转眼入了冬,又下过几场雪,天气更冷了。经过一番调养,秦宝珠的咳嗽算是彻底好了。前几日能出门时,她就去央了伏经济帮她找房子。今年她手头有不少余钱,就生了换房子的心思。一来家里多了两口人,总在馒头铺子这么住下去也不是办法;二来从地里收上来的粮食,总不好每年都如今年般全部卖掉,总要留点存起来的,如此一来就需要个空屋子充当仓库了。对于要找的房子,秦宝珠的要求不高,带个小院子一进的便可。屋子不用多,只要住人两间屋子,放粮食的一间屋子,另外还要一间厨房,最好带个大灶头,好方便蒸馒头。

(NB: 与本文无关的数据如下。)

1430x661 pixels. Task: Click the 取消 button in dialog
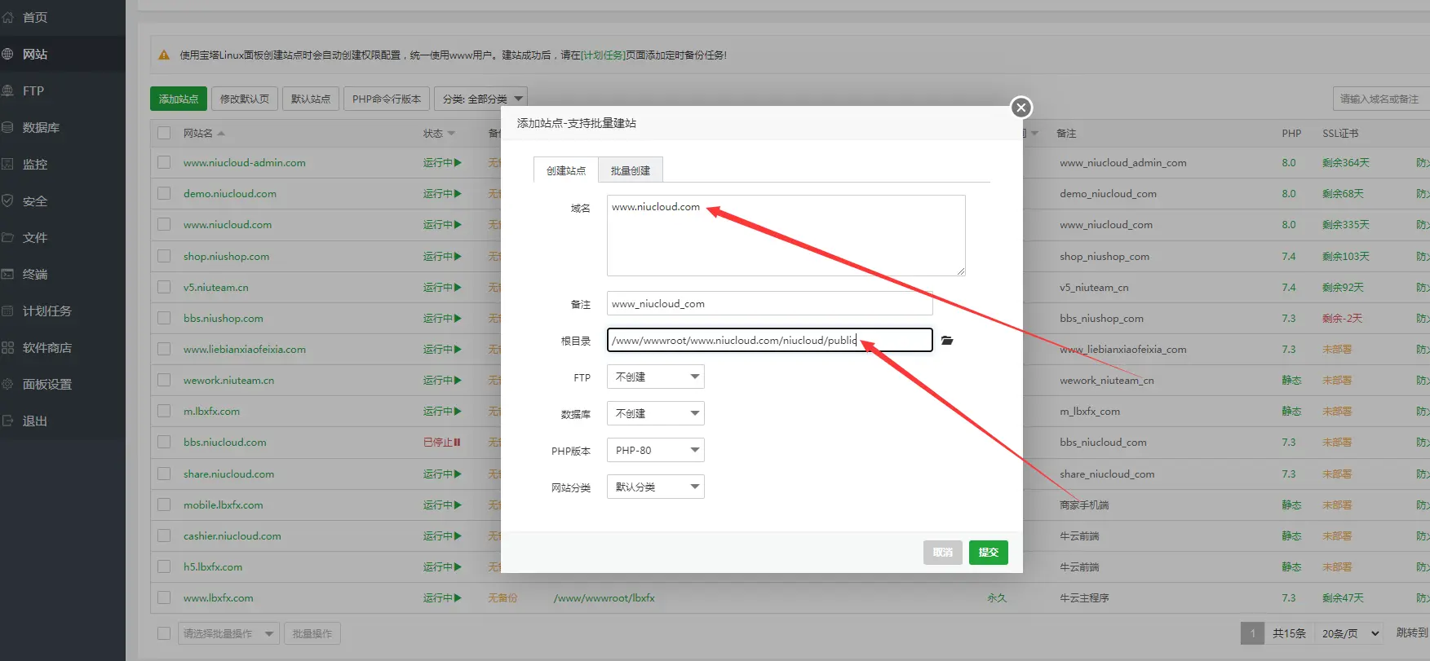(x=942, y=553)
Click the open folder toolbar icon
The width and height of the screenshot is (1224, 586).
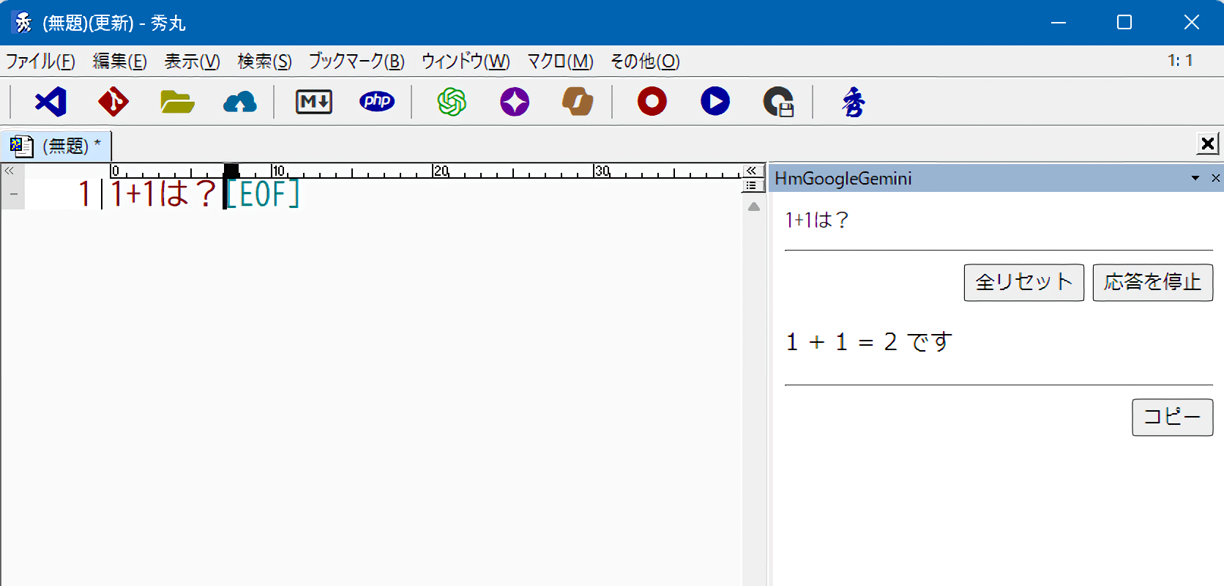tap(177, 102)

伏经济带她去看了两个院子,都不算满意,不是租金太高,就是厨房太小。
眼看着要到年关了,家家户户忙着过年,这房子的事情还没有着落。秦宝珠虽然心急,却也别无他法。年节上头,她也不好去催人家。只能耐下性子来安排过年事宜,等年后再图房子之事。
孰料这日,她正准备着送皮婶子家的年礼,两块腊肉、一篮子鸡蛋、一盒糕点并一块棉布,拿出来放在一起,取把伞正待亲自送过去,才跨出个门,就看到伏经济冒着纷扬的细雪大跨步走过来。
“宝姐儿,快随我来。城南那边正好有个一进的小院子要租出去,这大过年的也没什么人要租房,可房主急着用钱,租金可便宜哩!”
“现在就去吗?可我要去送年礼……”秦宝珠为难地看着伏经济。
“找别人去送吧。房主今儿找上我的,可他明儿就赶着回乡下过年,所以只有今天能去看房。”伏经济也是犯难。那院子他看过,很是合秦宝珠的要求。要是等明儿那房主回乡下去,等过完年回来,那租金便又是另外一番模样了。
秦宝珠也不想平白丢了这么个机会,她叫莲蓉过来,把给皮婶子的年礼交给她,又叮嘱一番,诸如待会该怎么问好,该怎么答话之类的,这才撑起伞随伏经济去。